Stocks/models are limited here in Dubai so sorting out the model you want (from whats available) is your first step. Plus most sales people here don't know anything about anything so doing your own homework is less frustrating for you.


----------



## fcjb1970 (Apr 30, 2010)

w_man said:


> Stocks/models are limited here in Dubai so sorting out the model you want (from whats available) is your first step.


That is an understatement. You are not going to find a deal, and you will be lucking to find something that is worth buying. Basically just go to the usual suspects and see if there is even anything you are willing to buy. You are not going to have the luxury of finding the monitor you want.


----------



## QOFE (Apr 28, 2013)

fcjb1970 said:


> That is an understatement. You are not going to find a deal, and you will be lucking to find something that is worth buying. Basically just go to the usual suspects and see if there is even anything you are willing to buy. You are not going to have the luxury of finding the monitor you want.


I agree! The shops seem to assume that everybody just uses laptops, ipads and tablets. To buy a desktop or any hardware, monitors is a PITA here.

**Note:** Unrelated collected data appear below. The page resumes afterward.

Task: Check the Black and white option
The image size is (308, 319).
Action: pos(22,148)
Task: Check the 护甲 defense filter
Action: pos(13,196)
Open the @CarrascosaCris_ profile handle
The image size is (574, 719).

Computer Plaza has the best selection I've seen and it's not good but at least you can haggle a bit.


----------



## Zexotic (Sep 3, 2011)

Very limited availability here. 

Jumbo carries Acer, LG and Samsung monitors.

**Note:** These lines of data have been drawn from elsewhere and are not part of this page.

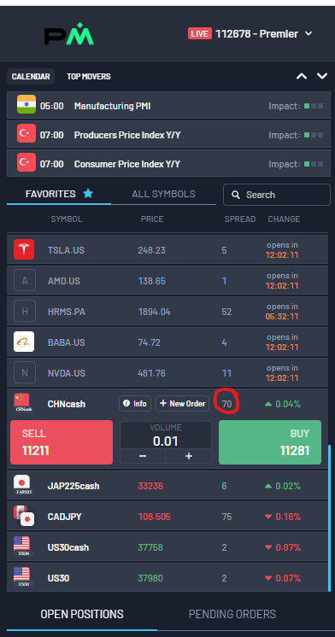Click the CADJPY currency pair flag icon
Image resolution: width=335 pixels, height=637 pixels.
(24, 516)
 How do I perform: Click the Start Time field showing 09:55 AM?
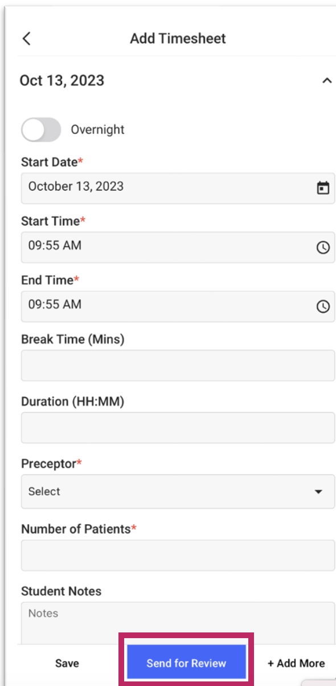coord(178,247)
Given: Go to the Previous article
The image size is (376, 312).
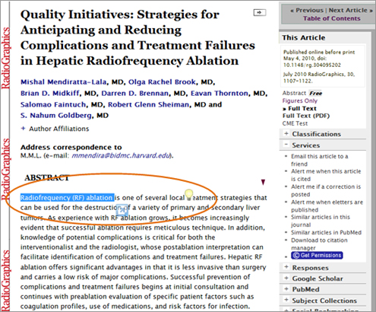Looking at the screenshot, I should 307,11.
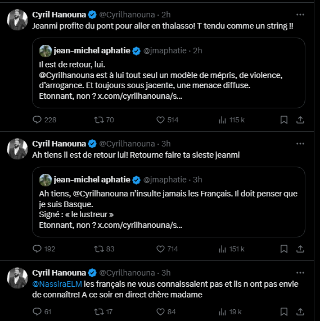Bookmark the @NassiraELM reply tweet

(x=284, y=312)
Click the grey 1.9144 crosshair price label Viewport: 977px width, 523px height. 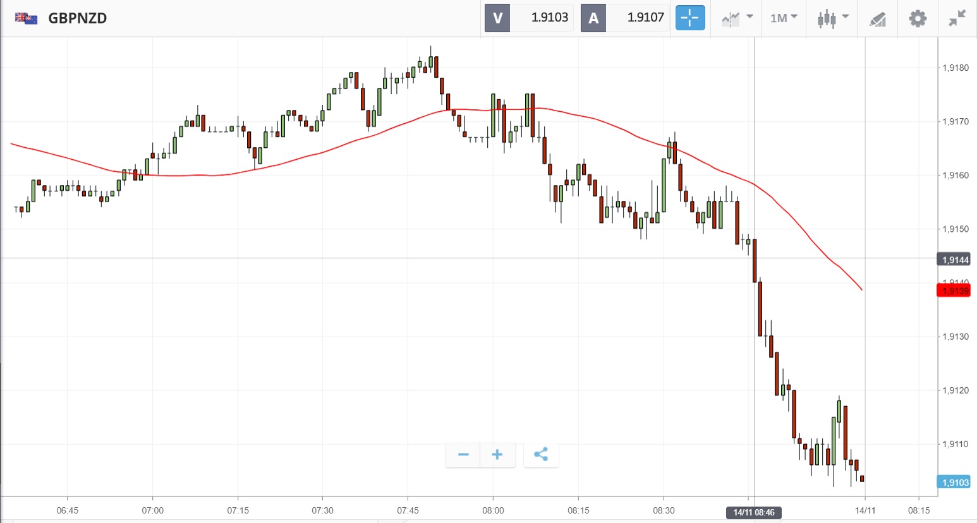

Check sharafDG and carrefoure's website below for the ones they carry:


Sharafdg.com| Shop in Dubai, Abu Dhabi, UAE | Shopping for Electronics, Computers, Mobile Phones, Laptops, TVs, Gaming, Refrigerator, AC, Washing Machine, Home Appliances | Service, Remote Service, Online Shopping Promotions| SharafDG
Carrefour


----------



## M.Sharaf (Nov 19, 2008)

HI ,
if you are willing to wait for couple of weeks for EID offers (first 2 weeks in October ) Big elecronic stores tend to discount and special offeres .

Good Luck .


----------



## icebrain1 (Apr 26, 2014)

Desert_Fever said:


> Hey all,
> 
> Looking for a good place to buy a computer monitor without getting cheated or paying gold plated money. Please provide suggestions.
> 
> ...


Best thing to do is find several good monitors with the specs your looking for online from different companies, then check the prices of those monitors online next call/check genrall shops such as carefour Emax and places like that then check in computer plaza (Al ain center) and double check the prices vs those you found online and in the computer plaza you can even haggle for prices a bit. ask them for the last/best price. Good luck.


----------



## BedouGirl (Sep 15, 2011)

icebrain1 said:


> Best thing to do is find several good monitors with the specs your looking for online from different companies, then check the prices of those monitors online next call/check genrall shops such as carefour Emax and places like that then check in computer plaza (Al ain center) and double check the prices vs those you found online and in the computer plaza you can even haggle for prices a bit. ask them for the last/best price. Good luck.


Hopefully OP has found what he or she is looking for by now bearing in mind when they posted.


----------



## Mans4 (Apr 4, 2014)

try some online store but if you want high quality service try Sharaf DG , Plug in , ...


----------